Gender was expected to influence performance: being a woman, in general, coincides with better performance (Randolph, 2012). Cantillo-Negrete et al. (2014) also proposed a gender-specific BCI system. Their study showed that women perform better and that both men and women users benefit from a BCI classifier that is trained with the data of their gender group rather than a subject-independent BCI system. Our results confirmed that indeed being a woman was a predictor of lower BCI Error Rates in the first run and aggregate of all runs. This is equal with the distribution of gender effects in Roc et al. (2019) where males performed worse in the first runs compared to later ones while females tended to perform more steadily: starting with a higher accuracy compared to men but not increasing their performance any further. The distribution of genders was not equal in the current study, which may have given a skewed result, although this was corrected by using Welch’s t-test. In addition, differences in gender performances might have been prevailing because all experimenters in the current experiment were females.

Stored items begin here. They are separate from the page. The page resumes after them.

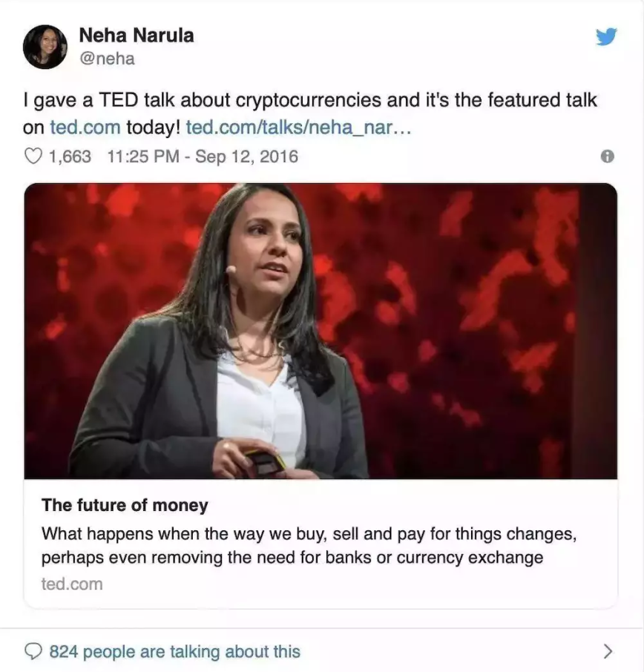Open 824 people are talking about this
644x672 pixels.
pos(175,651)
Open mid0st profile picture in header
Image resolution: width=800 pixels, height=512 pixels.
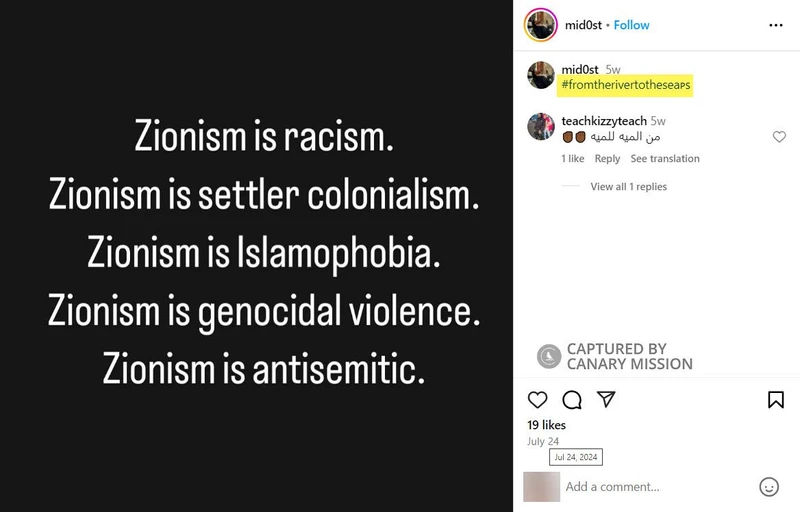(541, 25)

While Roc et al. (2019) suggested that female experimenters might positively influence subjects’ performance, Pillette et al. (2021), using the same data, reported that the evolution of MI-BCI performance is dependent on the interaction between experimenters’ and subjects’ gender as well as subjects’ tension level and that it cannot be firmly said that female experimenters benefit all subjects. This is while Wood and Kober (2018) found that female participants trained by female experimenters performed significantly worse than those trained by male experimenters. These inconsistent findings hint that there is a complex relationship between BCI performance and gender of both subjects and experimenters, which deserves further investigation in the future research.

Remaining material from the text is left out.